### [Task]
Select every line containing the word "checkbox" from the material, and copy those lines.
Segment Start: Entries shown
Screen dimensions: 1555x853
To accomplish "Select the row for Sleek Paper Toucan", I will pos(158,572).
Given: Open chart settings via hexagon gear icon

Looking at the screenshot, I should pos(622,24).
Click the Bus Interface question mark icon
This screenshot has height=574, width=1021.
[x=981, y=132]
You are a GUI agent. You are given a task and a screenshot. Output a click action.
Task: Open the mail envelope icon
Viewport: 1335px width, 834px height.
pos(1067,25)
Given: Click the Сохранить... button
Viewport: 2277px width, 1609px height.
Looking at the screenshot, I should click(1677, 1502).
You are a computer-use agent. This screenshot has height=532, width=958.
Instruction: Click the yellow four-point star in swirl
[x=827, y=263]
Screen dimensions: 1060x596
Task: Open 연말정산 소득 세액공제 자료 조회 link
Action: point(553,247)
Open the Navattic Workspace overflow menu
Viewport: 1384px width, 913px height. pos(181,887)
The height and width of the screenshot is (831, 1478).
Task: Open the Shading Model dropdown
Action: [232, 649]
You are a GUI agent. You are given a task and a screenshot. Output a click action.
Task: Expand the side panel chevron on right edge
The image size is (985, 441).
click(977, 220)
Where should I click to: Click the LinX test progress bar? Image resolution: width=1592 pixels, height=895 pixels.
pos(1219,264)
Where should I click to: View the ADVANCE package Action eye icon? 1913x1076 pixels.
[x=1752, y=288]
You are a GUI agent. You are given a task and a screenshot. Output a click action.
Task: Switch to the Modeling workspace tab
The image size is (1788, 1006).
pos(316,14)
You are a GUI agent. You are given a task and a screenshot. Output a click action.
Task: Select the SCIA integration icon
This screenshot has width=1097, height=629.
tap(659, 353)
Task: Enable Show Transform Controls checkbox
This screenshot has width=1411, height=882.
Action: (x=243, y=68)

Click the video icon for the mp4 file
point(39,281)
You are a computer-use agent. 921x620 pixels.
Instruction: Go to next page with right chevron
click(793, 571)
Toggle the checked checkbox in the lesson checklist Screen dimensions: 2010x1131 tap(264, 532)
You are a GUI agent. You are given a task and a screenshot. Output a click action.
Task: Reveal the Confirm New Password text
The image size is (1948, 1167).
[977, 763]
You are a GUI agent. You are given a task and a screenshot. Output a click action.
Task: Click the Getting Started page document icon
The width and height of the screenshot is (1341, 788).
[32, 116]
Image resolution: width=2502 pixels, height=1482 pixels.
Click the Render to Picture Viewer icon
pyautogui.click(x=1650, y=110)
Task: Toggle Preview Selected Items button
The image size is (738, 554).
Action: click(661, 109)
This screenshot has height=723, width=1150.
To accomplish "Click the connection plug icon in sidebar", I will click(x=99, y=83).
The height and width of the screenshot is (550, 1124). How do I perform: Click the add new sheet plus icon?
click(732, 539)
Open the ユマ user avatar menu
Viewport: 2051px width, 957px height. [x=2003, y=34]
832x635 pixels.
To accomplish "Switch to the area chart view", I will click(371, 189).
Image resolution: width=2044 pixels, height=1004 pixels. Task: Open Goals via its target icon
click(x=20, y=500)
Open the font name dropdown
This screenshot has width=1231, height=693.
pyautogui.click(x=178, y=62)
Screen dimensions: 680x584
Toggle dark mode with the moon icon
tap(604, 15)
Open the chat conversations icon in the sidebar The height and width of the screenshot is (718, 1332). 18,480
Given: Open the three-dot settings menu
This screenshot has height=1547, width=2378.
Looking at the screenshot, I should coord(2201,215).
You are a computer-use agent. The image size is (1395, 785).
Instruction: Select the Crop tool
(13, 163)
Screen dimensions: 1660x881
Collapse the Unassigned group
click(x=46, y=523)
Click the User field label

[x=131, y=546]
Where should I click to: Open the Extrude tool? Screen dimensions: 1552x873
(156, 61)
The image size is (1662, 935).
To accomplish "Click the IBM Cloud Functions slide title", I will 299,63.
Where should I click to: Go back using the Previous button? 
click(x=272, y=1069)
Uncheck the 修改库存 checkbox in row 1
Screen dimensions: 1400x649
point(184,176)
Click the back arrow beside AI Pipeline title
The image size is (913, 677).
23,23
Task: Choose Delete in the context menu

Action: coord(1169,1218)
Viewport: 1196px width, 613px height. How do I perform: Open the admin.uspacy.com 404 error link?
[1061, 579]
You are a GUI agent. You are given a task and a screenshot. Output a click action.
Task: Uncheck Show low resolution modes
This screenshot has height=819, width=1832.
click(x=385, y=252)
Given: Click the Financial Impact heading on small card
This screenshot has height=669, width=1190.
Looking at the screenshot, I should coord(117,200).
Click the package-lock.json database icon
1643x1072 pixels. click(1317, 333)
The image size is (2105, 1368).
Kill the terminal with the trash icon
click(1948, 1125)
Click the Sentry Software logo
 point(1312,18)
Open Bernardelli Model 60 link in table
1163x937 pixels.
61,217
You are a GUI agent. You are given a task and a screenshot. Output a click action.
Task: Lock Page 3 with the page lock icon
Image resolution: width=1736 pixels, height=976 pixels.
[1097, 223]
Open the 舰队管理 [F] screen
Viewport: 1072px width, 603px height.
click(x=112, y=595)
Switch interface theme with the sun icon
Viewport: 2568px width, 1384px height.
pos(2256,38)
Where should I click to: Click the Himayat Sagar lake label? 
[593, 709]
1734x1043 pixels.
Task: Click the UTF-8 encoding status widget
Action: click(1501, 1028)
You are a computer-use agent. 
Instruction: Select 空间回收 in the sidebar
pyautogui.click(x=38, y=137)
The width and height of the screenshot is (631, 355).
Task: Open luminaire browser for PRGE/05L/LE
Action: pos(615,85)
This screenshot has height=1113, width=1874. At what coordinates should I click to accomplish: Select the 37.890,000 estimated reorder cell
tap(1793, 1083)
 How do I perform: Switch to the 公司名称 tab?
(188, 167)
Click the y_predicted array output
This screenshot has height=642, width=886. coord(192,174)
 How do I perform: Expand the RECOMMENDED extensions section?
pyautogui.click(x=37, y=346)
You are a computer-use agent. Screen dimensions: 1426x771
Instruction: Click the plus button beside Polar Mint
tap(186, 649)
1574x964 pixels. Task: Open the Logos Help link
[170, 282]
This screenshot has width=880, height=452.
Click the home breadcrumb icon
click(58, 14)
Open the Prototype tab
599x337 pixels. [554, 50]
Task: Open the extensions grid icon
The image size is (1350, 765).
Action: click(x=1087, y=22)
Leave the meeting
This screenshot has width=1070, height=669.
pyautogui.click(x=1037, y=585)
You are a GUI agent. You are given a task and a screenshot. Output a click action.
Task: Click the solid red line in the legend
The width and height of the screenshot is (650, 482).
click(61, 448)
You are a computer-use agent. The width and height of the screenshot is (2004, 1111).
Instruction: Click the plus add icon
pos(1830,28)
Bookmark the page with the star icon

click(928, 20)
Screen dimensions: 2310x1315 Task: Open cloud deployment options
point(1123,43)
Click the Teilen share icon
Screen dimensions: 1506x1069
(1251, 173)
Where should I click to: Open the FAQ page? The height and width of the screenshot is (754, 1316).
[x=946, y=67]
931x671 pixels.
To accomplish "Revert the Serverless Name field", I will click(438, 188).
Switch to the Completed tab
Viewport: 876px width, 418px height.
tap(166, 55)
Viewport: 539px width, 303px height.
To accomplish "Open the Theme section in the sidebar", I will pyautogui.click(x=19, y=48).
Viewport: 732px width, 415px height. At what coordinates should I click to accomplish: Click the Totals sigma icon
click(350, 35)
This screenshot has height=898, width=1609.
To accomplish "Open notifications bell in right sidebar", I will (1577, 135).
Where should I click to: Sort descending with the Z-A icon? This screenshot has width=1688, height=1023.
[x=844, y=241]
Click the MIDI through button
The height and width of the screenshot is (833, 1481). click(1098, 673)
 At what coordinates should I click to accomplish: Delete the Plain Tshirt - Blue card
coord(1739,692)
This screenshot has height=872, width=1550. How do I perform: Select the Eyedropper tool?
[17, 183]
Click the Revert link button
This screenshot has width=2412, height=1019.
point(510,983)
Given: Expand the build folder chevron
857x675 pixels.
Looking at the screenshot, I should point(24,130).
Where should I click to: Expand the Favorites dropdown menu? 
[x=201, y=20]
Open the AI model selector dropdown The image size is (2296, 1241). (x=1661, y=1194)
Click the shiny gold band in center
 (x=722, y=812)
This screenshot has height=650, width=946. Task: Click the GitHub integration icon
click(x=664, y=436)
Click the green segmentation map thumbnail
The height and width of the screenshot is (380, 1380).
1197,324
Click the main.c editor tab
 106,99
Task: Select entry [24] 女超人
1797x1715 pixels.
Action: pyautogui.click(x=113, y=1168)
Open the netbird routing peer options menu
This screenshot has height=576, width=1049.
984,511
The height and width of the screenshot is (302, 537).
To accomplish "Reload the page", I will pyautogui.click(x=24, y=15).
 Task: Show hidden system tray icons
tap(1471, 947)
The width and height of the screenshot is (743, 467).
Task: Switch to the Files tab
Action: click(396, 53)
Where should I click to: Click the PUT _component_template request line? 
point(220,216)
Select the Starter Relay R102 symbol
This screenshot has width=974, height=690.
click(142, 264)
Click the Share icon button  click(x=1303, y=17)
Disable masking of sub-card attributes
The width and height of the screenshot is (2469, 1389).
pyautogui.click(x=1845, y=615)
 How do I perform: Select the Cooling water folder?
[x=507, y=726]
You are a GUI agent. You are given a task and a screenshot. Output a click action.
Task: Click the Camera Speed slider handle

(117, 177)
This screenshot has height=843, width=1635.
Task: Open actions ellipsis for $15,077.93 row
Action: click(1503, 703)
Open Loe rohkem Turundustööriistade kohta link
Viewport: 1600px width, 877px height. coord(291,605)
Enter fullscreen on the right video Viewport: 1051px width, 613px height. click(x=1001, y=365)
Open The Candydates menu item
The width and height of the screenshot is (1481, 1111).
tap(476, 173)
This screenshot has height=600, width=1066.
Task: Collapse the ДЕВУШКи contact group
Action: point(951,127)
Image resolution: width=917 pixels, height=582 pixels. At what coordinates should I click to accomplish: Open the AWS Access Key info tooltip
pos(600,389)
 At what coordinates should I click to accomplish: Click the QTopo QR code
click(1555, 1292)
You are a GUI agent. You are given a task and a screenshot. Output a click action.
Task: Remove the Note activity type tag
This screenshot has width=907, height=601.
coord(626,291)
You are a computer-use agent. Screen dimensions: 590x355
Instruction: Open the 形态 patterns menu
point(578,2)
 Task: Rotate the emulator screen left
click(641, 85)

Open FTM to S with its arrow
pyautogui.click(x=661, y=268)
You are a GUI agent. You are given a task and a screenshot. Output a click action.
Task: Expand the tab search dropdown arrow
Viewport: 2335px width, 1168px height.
Segment End: Entries shown
### [Task answer]
Task: Enable Show Transform Controls checkbox
Toggle the checked checkbox in the lesson checklist Screen dimensions: 2010x1131 tap(264, 532)
Uncheck the 修改库存 checkbox in row 1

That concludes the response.